Thais not tempted by Abbott’s offer of cheap Kaletra tablets

by | 6th Jul 2007 | News

Brazil may have struck a deal with Abbott Laboratories over Kaletra but a similar deal with Thailand still seems a long way off as the price for the US firm’s AIDS drug is still considered to be too high.

Brazil may have struck a deal with Abbott Laboratories over Kaletra but a similar deal with Thailand still seems a long way off as the price for the US firm’s AIDS drug is still considered to be too high.

Abbott has just reached an agreement with the health authorities in Brazil which will see the firm sell a new version of Kaletra (lopinavir/ritonavir), called Aluvia, at a price discounted by around 30%, which fits with the company’s new policy, announced in April, of offering the drug to the governments of more than 40 low and low-middle income countries and to non-governmental organisations for $1,000 per patient per year.

At the time the offer was made, Abbott specifically noted that it applies to Thailand as well, despite the country saying that it was issuing a compulsory licence for Kaletra, which is still patent-protected. Thai authorities originally welcomed the offer but it seems that talks between state and drugmaker have failed as Vichai Chokevivat, chairman of Thailand’s state-owned drugmaker, the Government Pharmaceutical Organisation, said that the offer would not be taken up.
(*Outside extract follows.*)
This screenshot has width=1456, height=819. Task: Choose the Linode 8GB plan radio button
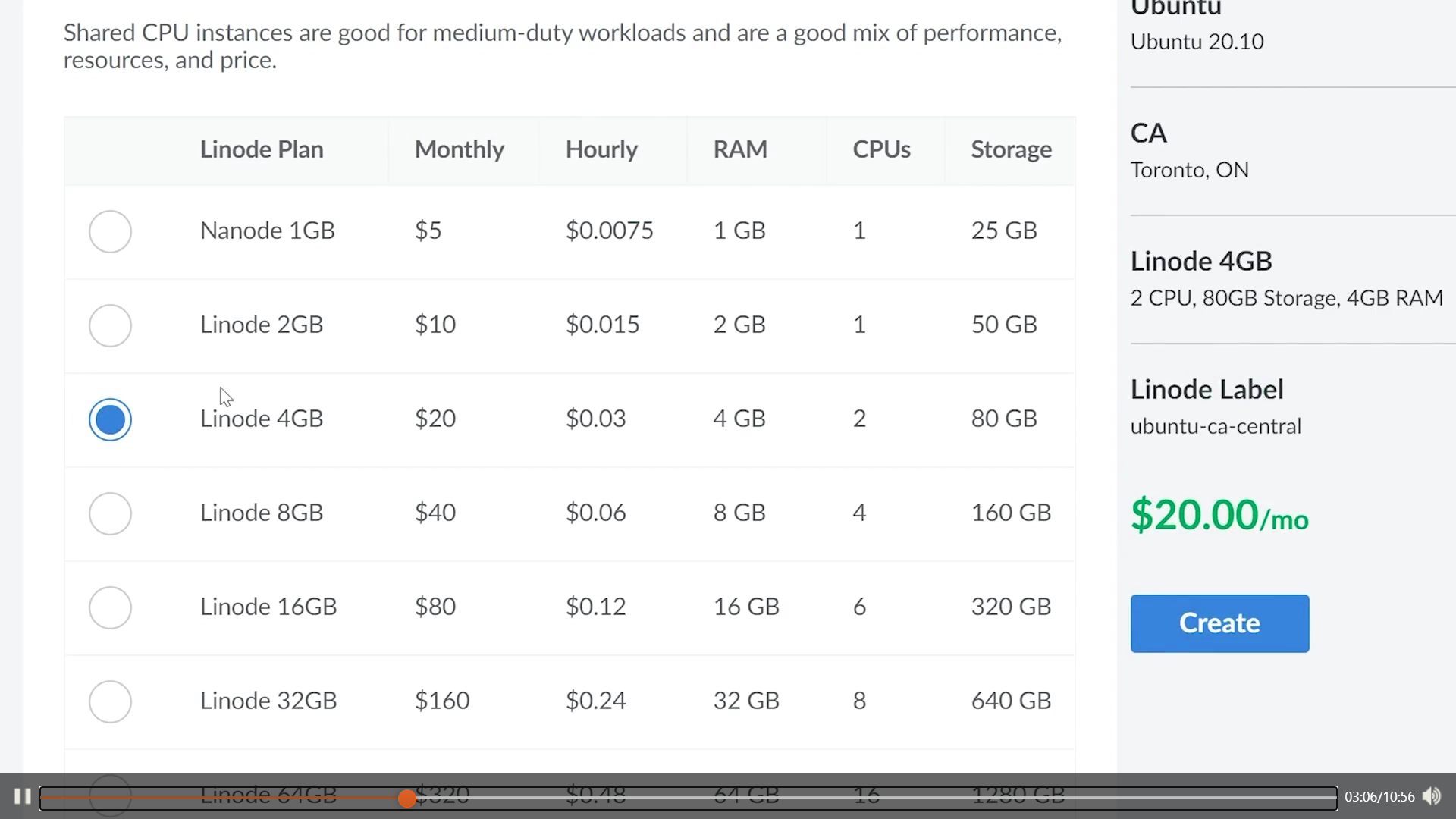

Dr Chokevivat was quoted in The Bangkok Post as saying “we understand that the Brazilian government has a reason to accept the deal. But we cannot do that. It’s not the option we are hoping for”. The stumbling block would appear to be the price put on Aluvia, a formulation of Kaletra which requires fewer tablets per day and does not require refrigeration, and while Abbott has insisted on selling the drug at around 34,000 baht ($1,000) per year, Thailand’s Public Health Minister Mongkol na Songkhla recently said that the figure is still too high, especially as the price quoted by Indian generic specialists Matrix Laboratories for a copycat version of Aluvia is just over 24,000 baht ($695) per person per year.

Government looking to buy two million generic Plavix tablets

It is not only Abbott that is facing a tough time in Thailand as Mr Chokevivat noted that the GPO is looking to import some two million tablets from India of generic versions of Sanofi-Aventis and Bristol-Myers Squibb’s patent-protected anti-platelet agent Plavix (clopidogrel). The Thai government slapped a compulsory licence on the blockbuster at the beginning of the year after it rejected Sanofi’s offer to buy Plavix for 27 baht ($0.82) per tablet. The Franco-German drugmaker had also offered to supply 3.4 million tablets for the same price as one million, but Thailand again said that was too expensive.

The Health Ministry has drawn up a short list of four undisclosed Indian drug manufacturers to supply the two million tablets of clopidogrel, up from 500,000, and says that the price will be about 5.50 baht per tablet including tax and transportation costs. In Thailand, it is estimated that five million tablets of the medicine are needed to meet demand and the first batches should arrive around October. Sanofi is understandably dismayed and claims that the Thai authorities are only focusing on price and not the safety of patients.